Nuovo ordine, vecchi schemi
giovedì 6 luglio 2023

L’invasione russa dell’Ucraina, la preoccupante crescita militare, politica ed economica della Cina, la crisi economica, la messa in discussione della globalizzazione e le tensioni interne all’Occidente producono – fra i tanti – un ulteriore effetto preoccupante, quello di riportarci a una visione nuovamente bipolare delle relazioni internazionali, con la tanto citata “ripolarizzazione del mondo”.

Reazione in fondo comprensibile: l’Occidente ha vinto, senza sparare un colpo, la Guerra Fredda e ancora oggi – a decenni di distanza – tendiamo ad adottare le categorie interpretative del periodo bipolare. Che erano semplici, nette e anche gratificanti: da una parte noi, i buoni, dall’altra loro, i cattivi. E così si diffonde nelle analisi degli esperti, o dei presunti esperti, il racconto di una nuova ripolarizzazione, di un mondo che si fa nuovamente bipolare, diviso tra democrazie da una parte e autocrazie dall’altra.

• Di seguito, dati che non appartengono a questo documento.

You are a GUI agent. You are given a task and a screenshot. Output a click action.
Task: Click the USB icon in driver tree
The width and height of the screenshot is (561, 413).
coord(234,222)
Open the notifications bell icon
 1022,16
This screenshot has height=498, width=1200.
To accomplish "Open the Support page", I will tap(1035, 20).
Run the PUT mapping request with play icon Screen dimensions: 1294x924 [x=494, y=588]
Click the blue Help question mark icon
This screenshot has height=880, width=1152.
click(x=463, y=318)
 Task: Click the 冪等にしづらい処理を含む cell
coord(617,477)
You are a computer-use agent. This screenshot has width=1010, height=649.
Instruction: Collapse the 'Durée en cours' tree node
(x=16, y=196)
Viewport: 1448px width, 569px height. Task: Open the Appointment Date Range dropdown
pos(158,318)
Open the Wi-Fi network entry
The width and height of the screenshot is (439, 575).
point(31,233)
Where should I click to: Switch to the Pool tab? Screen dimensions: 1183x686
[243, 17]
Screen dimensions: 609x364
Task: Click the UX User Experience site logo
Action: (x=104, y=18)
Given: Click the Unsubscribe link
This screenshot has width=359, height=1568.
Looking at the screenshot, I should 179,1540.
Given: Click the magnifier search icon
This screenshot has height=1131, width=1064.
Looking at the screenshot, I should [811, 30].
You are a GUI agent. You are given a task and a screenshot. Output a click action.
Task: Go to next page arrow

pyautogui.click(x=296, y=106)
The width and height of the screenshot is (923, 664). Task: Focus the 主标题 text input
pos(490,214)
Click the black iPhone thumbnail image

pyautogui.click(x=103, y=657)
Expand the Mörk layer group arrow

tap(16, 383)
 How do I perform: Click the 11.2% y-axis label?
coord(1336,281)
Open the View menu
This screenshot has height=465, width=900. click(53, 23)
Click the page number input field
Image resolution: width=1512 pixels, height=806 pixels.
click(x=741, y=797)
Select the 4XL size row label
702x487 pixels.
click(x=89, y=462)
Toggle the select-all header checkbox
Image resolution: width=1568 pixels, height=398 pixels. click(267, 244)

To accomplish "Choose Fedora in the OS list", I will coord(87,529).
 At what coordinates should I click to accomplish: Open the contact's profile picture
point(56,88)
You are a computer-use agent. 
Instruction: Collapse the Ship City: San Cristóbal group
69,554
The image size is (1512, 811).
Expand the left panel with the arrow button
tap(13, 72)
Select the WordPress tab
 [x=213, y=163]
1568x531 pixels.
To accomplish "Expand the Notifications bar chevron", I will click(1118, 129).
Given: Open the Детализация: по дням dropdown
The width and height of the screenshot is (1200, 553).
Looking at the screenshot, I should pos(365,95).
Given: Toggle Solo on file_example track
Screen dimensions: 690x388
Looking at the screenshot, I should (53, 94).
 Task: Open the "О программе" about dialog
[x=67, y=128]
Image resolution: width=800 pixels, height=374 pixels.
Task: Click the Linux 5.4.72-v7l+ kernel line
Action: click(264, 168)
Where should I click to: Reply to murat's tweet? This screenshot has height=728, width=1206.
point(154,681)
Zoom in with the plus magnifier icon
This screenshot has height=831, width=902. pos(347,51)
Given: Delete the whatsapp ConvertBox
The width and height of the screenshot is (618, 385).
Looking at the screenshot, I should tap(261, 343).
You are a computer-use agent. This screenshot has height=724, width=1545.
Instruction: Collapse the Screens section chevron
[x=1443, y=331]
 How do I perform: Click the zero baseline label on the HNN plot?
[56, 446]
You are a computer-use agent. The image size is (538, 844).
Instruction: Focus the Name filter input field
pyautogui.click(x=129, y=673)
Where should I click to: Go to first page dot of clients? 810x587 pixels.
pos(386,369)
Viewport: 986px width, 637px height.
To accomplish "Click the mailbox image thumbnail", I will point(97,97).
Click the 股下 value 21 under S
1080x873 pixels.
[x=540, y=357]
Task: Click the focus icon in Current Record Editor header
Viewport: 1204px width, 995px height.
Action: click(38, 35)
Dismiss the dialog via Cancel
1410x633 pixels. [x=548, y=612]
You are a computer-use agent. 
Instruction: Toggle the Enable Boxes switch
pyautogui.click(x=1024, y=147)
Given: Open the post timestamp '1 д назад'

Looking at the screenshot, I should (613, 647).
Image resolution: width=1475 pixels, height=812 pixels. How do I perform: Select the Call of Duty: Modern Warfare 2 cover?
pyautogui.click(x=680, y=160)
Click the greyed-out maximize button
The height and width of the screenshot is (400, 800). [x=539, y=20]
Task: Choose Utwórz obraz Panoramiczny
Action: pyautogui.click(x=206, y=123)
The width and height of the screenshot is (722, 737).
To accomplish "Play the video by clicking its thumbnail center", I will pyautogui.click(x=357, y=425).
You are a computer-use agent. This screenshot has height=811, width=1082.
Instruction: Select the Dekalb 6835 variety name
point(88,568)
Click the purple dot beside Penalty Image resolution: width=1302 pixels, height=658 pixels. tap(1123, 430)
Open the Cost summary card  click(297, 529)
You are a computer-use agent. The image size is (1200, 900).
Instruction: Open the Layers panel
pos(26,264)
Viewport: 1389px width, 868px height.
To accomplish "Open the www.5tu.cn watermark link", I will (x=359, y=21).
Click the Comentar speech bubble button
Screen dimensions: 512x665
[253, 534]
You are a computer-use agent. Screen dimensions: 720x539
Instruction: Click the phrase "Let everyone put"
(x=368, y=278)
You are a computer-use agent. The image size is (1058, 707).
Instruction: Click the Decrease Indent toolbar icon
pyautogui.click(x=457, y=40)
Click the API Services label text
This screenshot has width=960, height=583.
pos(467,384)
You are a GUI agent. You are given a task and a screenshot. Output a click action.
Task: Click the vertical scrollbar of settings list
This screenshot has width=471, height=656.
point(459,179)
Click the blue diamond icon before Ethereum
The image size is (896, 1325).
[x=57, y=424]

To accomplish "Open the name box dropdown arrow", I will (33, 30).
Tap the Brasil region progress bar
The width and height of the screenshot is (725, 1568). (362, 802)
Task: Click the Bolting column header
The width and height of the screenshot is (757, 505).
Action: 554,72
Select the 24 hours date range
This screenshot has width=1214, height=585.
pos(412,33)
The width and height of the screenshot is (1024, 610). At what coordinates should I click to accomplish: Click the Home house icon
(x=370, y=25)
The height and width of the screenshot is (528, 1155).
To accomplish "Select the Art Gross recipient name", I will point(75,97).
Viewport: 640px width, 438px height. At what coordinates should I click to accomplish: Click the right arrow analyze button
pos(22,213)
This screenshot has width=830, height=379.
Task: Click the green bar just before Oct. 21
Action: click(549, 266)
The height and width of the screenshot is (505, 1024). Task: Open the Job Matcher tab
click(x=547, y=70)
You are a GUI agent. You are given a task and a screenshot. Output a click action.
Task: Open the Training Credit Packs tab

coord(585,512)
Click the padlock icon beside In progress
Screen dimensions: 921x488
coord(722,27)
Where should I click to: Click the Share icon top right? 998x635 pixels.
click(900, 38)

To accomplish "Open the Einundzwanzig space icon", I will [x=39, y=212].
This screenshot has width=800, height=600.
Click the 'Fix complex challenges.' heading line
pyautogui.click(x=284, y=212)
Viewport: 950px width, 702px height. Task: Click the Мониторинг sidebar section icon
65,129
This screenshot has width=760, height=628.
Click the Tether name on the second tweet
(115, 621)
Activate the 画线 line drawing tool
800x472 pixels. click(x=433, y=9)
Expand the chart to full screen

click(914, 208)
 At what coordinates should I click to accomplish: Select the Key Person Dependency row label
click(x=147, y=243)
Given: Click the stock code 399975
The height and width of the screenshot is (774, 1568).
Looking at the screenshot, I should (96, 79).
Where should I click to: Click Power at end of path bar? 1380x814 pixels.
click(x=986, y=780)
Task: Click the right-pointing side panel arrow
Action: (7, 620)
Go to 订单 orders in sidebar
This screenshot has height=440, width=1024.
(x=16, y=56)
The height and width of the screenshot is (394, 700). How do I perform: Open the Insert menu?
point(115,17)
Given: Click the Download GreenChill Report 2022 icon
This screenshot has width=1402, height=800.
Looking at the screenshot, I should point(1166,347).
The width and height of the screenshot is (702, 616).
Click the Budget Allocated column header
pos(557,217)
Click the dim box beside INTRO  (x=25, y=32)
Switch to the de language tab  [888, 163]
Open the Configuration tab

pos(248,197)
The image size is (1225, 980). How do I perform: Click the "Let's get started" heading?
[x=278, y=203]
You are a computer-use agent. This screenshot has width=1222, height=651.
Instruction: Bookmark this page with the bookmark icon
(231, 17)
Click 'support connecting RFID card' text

Di fronte alla minaccia rappresentata dal blocco autoritario non resta altra scelta che fare fronte comune, accentuando il sostegno militare all’Ucraina, sganciandosi dai legami economici e tecnologici con la Cina e chiamando a raccolta tutti i nostri alleati nel mondo. In realtà, le dinamiche internazionali sono molto più complesse e vengono influenzate da una vasta gamma di fattori, tanto che appare illusorio ridurle a una semplice dicotomia di bipolarismo o multipolarismo. Lo dimostra la resistenza, anzi il rifiuto, dei tanti (presunti) alleati dell’Occidente in Africa, America Latina e in Medio Oriente a farsi arruolare in questa nuova polarizzazione.

Anche Paesi strettamente a noi legati come Arabia Saudita, Emirati Arabi Uniti o Egitto non hanno approvato le sanzioni contro la Russia e si rifiutano di ridurre i legami con la Cina. Al contrario, Pechino è sempre più un interlocutore apprezzato in quelle regioni. Se per noi in Europa la guerra in Ucraina è il conflitto che ha cambiato irreversibilmente il sistema internazionale, per tanti altri Paesi questo è solo uno dei tanti conflitti che hanno insanguinato, e insanguinano tuttora, il pianeta.

Anche il contenimento militare della Cina nella regione dell’Asia Pacifico voluto da Washington rimane una dinamica, appunto, regionale. E quindi tanti Stati non sono disposti a farsi ingabbiare nella nostra prospettiva: per essi il mondo è e deve diventare sempre più multipolare, o addirittura a-polare. Ne sta derivando una accelerata perdita di influenza politica dell’Occidente, e della superpotenza statunitense in particolare, in aree considerate strategiche: dall’Africa, al Golfo, a zone dell’America Latina.

Ma questa lettura del mondo che si fa da noi così popolare, contiene un pericolo ancora maggiore, perché più sfuggente. Ci impedisce di vedere i rischi o di sminuire le crisi del nostro modello di democrazia, dalla estremizzazione dello scontro politico negli Stati Uniti o alla deriva delle “democrazie autoritarie” nell’Europa Orientale, un vulnus che r ischia di infettare tutta l’Unione Europea. Tanto più che l’invasione russa in Ucraina sta trasformando i Paesi dell’Europa dell’Est in potenze militari che vogliono non tanto la difesa di uno Stato invaso, ma propugnano – come i polacchi – l’umiliazione totale della Russia o la sua “scomposizione” quale Nazione unitaria. Un obiettivo che porta con sé la trasformazione stessa del nostro intervento in Ucraina: da un aiuto militare per resistere a una invasione, con l’obiettivo di fermare il conflitto, a una sorta di proxy war, una “guerra per procura” della Nato contro la Russia.

La “Fortezza Europa” non è solo quella che, pesantemente armata, fronteggia i barbari che la minacciano da Est. È anche quella che lascia annegare migliaia di migranti nel Mediterraneo, che accoglie i profughi ucraini mentre respinge afghani e siriani, che vede crescere il sostegno popolare verso ideologie radicalmente e apertamente razziste. Che vuole chiudere le frontiere mentre gli imprenditori europei denunciano la mancanza di milioni di lavoratori. E che scopre che milioni di europei, figli o nipoti di migranti, vivono in un limbo pericoloso e alienante di europei di serie B, sperduti in identità sfuggevoli e frustranti. Un mondo diviso fra buoni e cattivi vale per i pessimi film dei super-eroi di Hollywood, non per il sistema internazionale di oggi. Che ha bisogno di meno slogan o frasi ad effetto, e di più impegno per costruire le tante paci che ancora mancano all’appello. E delle società meno squilibrate all’interno anche nella Vecchia Europa.